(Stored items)
◇ ◇ ◇ ◇
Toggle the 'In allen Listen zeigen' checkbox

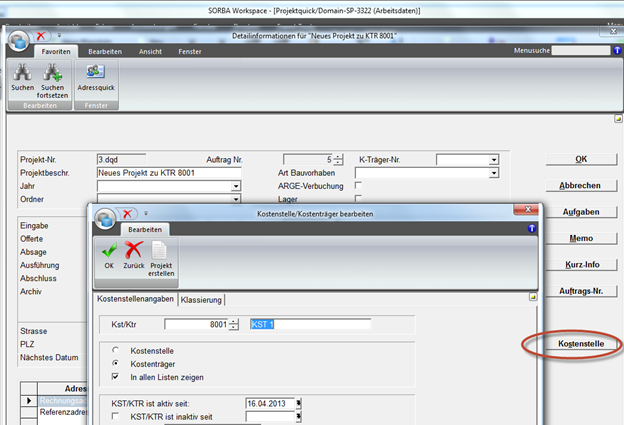(119, 376)
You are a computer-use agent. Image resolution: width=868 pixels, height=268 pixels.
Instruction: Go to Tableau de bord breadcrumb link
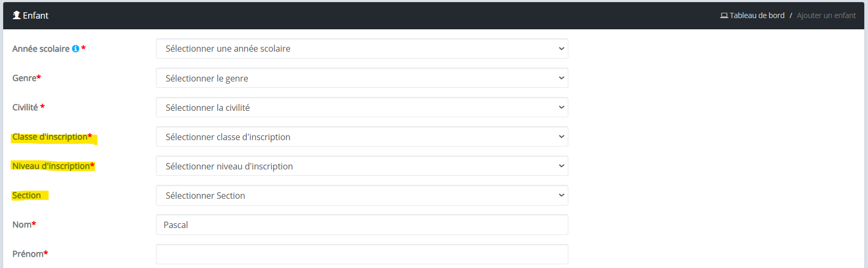[757, 15]
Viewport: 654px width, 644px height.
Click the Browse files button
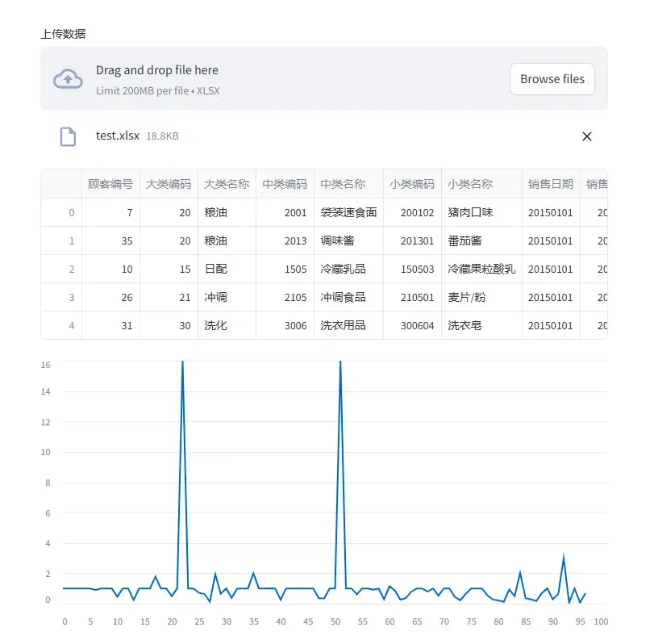[x=552, y=79]
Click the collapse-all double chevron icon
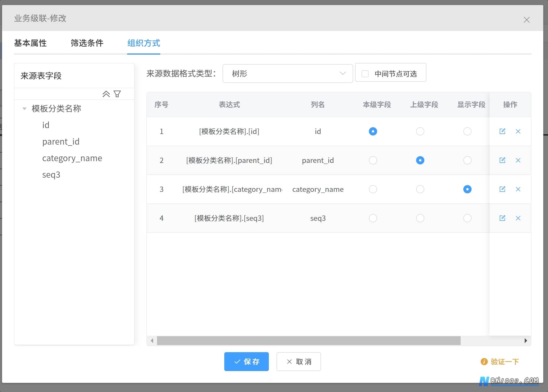 pos(106,94)
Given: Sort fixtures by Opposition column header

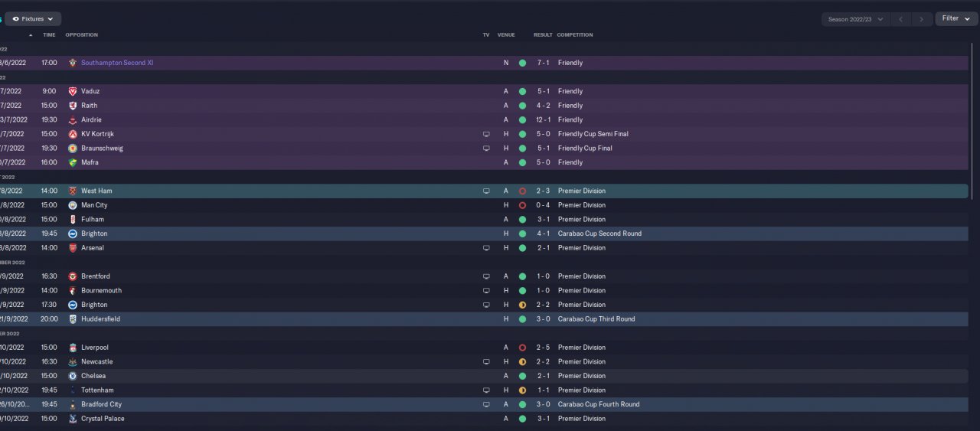Looking at the screenshot, I should point(82,34).
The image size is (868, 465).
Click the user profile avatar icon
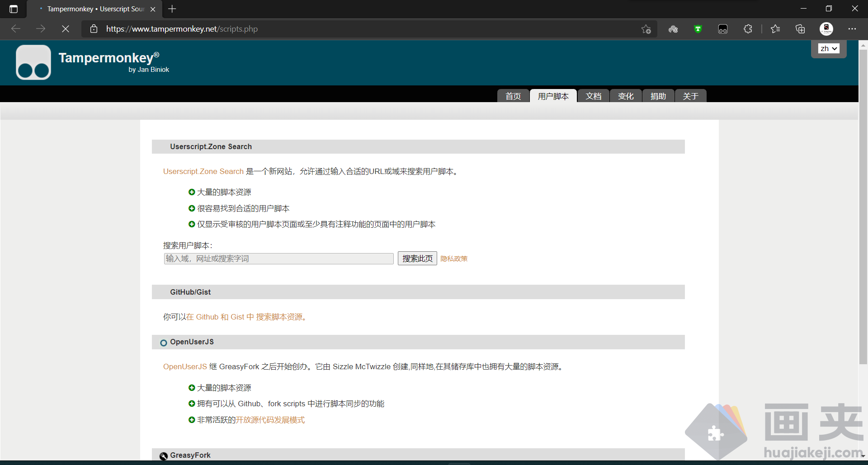[x=826, y=29]
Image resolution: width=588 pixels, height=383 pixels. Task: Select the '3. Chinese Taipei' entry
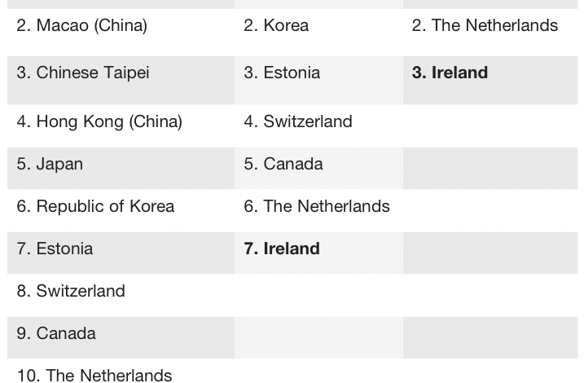point(83,73)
◇ ◇ ◇ ◇
▶ _Task directions_
Restate the data word for word and exclude every picture.

▶ _Answer for this exercise_
Toggle the 'In allen Listen zeigen' checkbox

(119, 376)
You are a computer-use agent. Image resolution: width=868 pixels, height=268 pixels.
Instruction: Go to Tableau de bord breadcrumb link
[757, 15]
Viewport: 654px width, 644px height.
Click the Browse files button
[x=552, y=79]
Click the collapse-all double chevron icon
 pos(106,94)
Given: Sort fixtures by Opposition column header

Looking at the screenshot, I should point(82,34).
The image size is (868, 465).
Click the user profile avatar icon
[x=826, y=29]
Image resolution: width=588 pixels, height=383 pixels. Task: Select the '3. Chinese Taipei' entry
point(83,73)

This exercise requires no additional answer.